A common heart drug may slow the progression of Huntington's disease (HD), according to a new study by University of Iowa Health Care researchers.
Using clinical information from a large, observational database of over 21,000 people with HD, the UI team found that the use of beta-blocker drugs – commonly used to treat heart and blood pressure issues – was associated with both a significantly later onset of HD symptoms for people in the pre-symptomatic stages, and a slower rate of symptom worsening for those with symptoms. The findings were published Dec. 2 in JAMA Neurology.
"Given that there are no disease-modifying agents for HD, the possibility that beta-blockers, which are cheap and have a known safety profile, may provide benefit to patients at various stages of the disease is very exciting," says Jordan Schultz, PharmD, UI assistant professor of psychiatry, and lead author of the new study. "While these represent early results, they provide hope that there may be novel targets, such as the autonomic nervous system, for modifying the disease course of HD."
Dampening 'fight or flight' might help treat HD
Beta-blockers work by blocking the action of norepinephrine, a neurotransmitter and hormone involved in the "fight or flight" response. Schultz and his colleagues homed in on these medications because their previous research had shown that compared to healthy individuals, patients with HD seem to have a stronger "fight or flight" reflex, even when they are resting.
"Patients with HD have a slightly more active sympathetic nervous system, which is what drives the fight or flight response, and theoretically have more norepinephrine," Schultz explains. "We have hypothesized that this subtle change may be contributing to the neurodegeneration that occurs in HD, and because beta-blockers inhibit the action of norepinephrine, we wanted to know if they might have a therapeutic role in patients with HD."
To investigate the potential effect of beta-blocker use, the UI researcher used data from the world's largest observational study for Huntington's disease families known as Enroll-HD. This database follows more than 21,000 patients with either an HD diagnosis or at risk for HD over their lifetime, collecting annual clinical information about motor, functional, and cognitive symptoms, as well as medication use.
The UI researchers identified two distinct groups of HD patients; those with the genetic mutation that causes HD but who have not yet started showing significant clinical symptoms (preHD group), and patients who have already received a clinical diagnosis of HD, referred to as motor-manifest patients (mmHD group).
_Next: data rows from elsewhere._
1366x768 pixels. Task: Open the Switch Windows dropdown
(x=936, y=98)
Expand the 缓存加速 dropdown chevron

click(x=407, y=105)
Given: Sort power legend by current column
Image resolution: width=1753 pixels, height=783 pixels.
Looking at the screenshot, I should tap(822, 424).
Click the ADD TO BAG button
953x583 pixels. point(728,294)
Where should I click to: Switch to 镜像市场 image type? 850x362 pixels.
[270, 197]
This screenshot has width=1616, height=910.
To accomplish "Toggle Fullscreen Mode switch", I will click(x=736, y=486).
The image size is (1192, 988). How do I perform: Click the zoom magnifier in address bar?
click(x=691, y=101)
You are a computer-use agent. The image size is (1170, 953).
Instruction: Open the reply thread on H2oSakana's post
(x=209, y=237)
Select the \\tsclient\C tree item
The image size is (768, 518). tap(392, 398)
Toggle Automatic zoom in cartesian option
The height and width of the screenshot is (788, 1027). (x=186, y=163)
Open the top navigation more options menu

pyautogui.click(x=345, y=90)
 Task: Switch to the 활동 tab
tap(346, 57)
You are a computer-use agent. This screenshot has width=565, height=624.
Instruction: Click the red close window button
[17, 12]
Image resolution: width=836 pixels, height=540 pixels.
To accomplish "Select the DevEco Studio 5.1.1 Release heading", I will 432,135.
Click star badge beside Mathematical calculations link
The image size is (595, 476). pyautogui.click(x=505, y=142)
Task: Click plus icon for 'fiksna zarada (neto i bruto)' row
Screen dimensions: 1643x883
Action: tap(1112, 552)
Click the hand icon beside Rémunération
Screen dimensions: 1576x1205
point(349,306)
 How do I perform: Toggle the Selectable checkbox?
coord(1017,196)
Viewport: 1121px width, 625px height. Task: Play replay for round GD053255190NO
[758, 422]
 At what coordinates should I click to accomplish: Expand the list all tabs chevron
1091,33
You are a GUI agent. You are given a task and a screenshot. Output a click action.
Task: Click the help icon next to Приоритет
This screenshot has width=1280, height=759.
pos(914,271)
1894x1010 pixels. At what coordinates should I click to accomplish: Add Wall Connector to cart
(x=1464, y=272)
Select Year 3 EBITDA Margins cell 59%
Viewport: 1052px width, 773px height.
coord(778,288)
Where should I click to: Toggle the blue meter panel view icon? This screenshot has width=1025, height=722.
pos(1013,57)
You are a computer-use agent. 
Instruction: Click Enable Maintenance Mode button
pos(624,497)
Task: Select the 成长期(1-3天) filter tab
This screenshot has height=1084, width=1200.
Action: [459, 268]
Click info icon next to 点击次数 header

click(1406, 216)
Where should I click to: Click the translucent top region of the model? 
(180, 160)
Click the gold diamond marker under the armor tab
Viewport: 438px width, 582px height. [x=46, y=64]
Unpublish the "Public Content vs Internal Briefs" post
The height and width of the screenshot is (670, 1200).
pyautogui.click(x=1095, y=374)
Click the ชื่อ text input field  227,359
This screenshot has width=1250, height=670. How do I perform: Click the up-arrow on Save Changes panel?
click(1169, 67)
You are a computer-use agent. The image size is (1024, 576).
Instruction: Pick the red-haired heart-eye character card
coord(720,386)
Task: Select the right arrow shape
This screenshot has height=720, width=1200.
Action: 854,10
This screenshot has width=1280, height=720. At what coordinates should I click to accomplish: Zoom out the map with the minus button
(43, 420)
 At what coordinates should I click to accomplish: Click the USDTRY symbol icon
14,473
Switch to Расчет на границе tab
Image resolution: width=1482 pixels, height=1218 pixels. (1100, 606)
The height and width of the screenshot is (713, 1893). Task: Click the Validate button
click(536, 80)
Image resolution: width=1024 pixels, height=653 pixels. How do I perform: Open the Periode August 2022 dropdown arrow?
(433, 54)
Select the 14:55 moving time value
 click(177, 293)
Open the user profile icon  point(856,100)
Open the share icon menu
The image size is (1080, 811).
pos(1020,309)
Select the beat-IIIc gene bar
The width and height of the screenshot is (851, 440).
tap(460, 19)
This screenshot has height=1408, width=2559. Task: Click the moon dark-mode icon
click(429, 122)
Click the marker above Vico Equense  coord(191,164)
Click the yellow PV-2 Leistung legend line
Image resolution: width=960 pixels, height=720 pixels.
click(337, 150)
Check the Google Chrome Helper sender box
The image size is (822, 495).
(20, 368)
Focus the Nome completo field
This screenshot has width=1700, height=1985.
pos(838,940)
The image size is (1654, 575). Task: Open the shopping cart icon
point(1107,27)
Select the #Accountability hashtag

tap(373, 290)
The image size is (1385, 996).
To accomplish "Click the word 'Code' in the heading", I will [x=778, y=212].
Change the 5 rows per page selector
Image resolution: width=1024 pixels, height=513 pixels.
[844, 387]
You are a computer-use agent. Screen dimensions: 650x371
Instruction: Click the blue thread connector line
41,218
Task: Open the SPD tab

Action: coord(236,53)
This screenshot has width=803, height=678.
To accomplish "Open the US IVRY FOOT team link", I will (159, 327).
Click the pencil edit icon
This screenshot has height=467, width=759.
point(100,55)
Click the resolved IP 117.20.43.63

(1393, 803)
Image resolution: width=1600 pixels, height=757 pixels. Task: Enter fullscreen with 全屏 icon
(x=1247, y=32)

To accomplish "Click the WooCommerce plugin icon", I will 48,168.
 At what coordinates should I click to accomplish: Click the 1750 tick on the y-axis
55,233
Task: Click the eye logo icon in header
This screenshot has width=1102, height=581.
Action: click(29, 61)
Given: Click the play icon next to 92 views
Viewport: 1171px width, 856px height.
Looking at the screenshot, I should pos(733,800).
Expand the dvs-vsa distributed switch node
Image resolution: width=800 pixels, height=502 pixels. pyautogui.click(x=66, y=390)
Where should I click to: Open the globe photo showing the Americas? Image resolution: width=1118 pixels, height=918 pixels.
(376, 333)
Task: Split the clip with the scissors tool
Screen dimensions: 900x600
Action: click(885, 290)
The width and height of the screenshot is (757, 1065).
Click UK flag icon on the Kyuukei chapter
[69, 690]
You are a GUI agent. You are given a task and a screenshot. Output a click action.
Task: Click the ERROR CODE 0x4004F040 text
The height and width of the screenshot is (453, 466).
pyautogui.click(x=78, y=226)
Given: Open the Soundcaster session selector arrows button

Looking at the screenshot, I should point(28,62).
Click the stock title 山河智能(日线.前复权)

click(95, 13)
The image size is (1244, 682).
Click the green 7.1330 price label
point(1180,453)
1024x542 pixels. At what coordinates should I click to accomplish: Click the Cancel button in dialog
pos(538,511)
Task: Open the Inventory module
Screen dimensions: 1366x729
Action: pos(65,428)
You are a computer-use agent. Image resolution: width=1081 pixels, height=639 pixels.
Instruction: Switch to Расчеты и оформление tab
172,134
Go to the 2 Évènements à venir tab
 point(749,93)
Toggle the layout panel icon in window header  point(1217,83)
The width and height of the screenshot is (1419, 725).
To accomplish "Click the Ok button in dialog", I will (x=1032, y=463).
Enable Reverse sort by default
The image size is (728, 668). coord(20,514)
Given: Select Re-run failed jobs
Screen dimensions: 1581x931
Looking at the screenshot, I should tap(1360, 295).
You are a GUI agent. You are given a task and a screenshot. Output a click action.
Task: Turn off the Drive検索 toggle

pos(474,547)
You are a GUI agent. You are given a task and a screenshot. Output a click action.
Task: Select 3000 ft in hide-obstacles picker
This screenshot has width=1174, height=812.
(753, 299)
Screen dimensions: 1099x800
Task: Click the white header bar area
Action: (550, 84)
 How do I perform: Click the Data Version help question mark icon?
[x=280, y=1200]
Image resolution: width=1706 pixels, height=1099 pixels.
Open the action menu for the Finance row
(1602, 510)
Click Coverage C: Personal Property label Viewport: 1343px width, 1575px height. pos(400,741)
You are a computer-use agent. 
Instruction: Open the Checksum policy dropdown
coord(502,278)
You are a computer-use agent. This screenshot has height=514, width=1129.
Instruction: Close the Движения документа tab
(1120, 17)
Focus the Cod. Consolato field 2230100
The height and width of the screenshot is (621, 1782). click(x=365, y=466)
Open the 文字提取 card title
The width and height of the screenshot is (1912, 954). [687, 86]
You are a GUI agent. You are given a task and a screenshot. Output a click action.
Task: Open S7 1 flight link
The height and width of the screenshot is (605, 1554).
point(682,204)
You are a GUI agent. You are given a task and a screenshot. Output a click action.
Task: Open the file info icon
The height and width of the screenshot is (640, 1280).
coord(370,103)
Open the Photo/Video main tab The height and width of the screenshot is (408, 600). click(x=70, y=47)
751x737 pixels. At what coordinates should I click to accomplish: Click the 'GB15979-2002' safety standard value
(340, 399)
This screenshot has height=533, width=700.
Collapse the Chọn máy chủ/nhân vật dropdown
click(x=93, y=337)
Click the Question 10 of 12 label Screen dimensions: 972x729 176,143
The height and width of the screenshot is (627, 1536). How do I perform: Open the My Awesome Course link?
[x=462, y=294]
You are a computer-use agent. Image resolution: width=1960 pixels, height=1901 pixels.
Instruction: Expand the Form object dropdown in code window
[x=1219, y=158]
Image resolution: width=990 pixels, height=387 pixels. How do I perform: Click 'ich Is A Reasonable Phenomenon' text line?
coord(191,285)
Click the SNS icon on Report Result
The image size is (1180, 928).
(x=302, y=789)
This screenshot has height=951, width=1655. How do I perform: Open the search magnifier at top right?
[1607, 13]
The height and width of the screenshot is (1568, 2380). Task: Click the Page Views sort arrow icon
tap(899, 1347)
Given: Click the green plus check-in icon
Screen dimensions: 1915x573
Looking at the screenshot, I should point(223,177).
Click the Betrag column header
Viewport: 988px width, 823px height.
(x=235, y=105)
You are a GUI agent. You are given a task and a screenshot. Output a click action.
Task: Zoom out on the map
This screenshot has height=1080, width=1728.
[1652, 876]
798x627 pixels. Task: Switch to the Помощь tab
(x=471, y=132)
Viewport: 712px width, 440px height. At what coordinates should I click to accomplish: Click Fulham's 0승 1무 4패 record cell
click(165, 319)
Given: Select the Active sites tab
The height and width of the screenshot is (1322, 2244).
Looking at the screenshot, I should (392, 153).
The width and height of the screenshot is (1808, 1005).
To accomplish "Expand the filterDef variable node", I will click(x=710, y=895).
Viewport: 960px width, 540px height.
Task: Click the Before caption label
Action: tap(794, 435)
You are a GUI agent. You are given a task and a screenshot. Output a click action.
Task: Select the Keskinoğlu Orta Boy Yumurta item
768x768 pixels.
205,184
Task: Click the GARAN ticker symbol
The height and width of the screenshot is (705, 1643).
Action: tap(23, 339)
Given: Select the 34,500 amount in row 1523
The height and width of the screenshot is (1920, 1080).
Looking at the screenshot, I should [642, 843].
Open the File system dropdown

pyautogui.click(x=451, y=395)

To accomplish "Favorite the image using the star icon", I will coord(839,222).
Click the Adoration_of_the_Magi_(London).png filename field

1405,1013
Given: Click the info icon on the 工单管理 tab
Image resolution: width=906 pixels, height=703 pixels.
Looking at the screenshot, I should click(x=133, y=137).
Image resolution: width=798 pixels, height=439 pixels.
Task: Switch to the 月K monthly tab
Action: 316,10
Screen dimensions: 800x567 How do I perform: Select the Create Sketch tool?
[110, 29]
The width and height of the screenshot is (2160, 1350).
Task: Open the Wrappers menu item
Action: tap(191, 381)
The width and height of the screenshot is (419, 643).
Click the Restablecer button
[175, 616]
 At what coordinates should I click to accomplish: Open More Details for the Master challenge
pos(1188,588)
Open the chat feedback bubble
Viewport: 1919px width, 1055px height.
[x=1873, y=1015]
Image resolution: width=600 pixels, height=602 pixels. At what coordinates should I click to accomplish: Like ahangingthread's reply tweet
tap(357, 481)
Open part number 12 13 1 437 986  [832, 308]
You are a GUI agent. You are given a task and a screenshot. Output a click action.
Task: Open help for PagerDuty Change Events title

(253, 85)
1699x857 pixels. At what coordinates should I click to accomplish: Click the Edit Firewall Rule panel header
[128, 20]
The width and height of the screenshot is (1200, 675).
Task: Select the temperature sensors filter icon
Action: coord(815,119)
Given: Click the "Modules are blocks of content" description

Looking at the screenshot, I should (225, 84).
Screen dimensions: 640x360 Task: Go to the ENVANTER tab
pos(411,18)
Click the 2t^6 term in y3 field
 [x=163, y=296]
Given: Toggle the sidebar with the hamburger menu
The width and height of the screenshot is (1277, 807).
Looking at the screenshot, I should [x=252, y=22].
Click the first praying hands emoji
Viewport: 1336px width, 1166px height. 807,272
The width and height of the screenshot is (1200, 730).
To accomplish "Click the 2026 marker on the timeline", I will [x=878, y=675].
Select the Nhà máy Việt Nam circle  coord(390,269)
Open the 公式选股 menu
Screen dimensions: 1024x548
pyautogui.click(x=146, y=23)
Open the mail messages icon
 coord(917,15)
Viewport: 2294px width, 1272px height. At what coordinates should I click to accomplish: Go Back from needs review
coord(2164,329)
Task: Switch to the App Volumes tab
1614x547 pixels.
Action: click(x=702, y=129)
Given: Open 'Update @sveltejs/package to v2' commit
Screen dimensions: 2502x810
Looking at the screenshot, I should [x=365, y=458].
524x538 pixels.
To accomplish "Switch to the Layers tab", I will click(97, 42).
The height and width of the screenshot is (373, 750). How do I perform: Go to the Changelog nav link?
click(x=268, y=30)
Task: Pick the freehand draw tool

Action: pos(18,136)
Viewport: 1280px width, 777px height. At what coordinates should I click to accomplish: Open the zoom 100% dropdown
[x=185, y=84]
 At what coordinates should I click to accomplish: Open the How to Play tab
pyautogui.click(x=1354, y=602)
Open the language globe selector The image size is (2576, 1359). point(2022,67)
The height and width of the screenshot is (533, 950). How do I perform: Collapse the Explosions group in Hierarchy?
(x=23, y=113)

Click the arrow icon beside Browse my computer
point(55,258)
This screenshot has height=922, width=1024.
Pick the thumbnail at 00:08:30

Within each group, they identified patients who were taking a beta-blocker for at least one year.
Next, the team matched 174 preHD and 149 mmHD beta-blocker users to the same number of similar non-beta-blocker users.
The team's analysis showed that preHD beta-blocker users had a significantly lower yearly risk of receiving a clinical diagnosis of HD compared to matched non-beta-blocker users, indicating that beta-blocker use was associated with a later onset of HD.
Amongst the mmHD group, the researchers showed that the patients taking beta-blockers had significant slowing of the gradual worsening of motor, cognitive, and functional symptoms compared to non-users.
Potential new therapy for HD
Slowing or preventing the onset of HD symptoms is a primary goal for modifying the course of the disease. By showing that beta-blockers were associated with a slowing of disease progression in both the pre-symptomatic and symptomatic phases of the disease, these new results suggest that beta-blockers may provide benefit to patients at various stages of the disease.
"It is important to note that this study reports associations between beta-blocker use in patients with HD and delayed onset and slowing of disease progression, but the data does not prove cause and effect," cautions Schultz, who also is a member of the Iowa Neuroscience Institute. "However, these results provide early evidence that the autonomic nervous system may be a therapeutic target for disease modification of HD."
In addition to more research to understand how the autonomic dysfunction seen in HD might be targeted for disease modification, the UI team also hopes to perform a clinical trial of beta-blockers as a potential disease modifier for HD.
In addition to Schultz, the UI research team also included Amy Ogilvie, PhD, Lyndsay Harshman, MD, and Peg Nopoulos, MD.
-The research was funded in part by grants from the National Institutes of Health (NIH) - the National Institute of Neurological Disorders and Stroke and the National Institute of Diabetes and Digestive and Kidney Diseases - and the Michael J. Fox Foundations for Parkinson's Disease Research.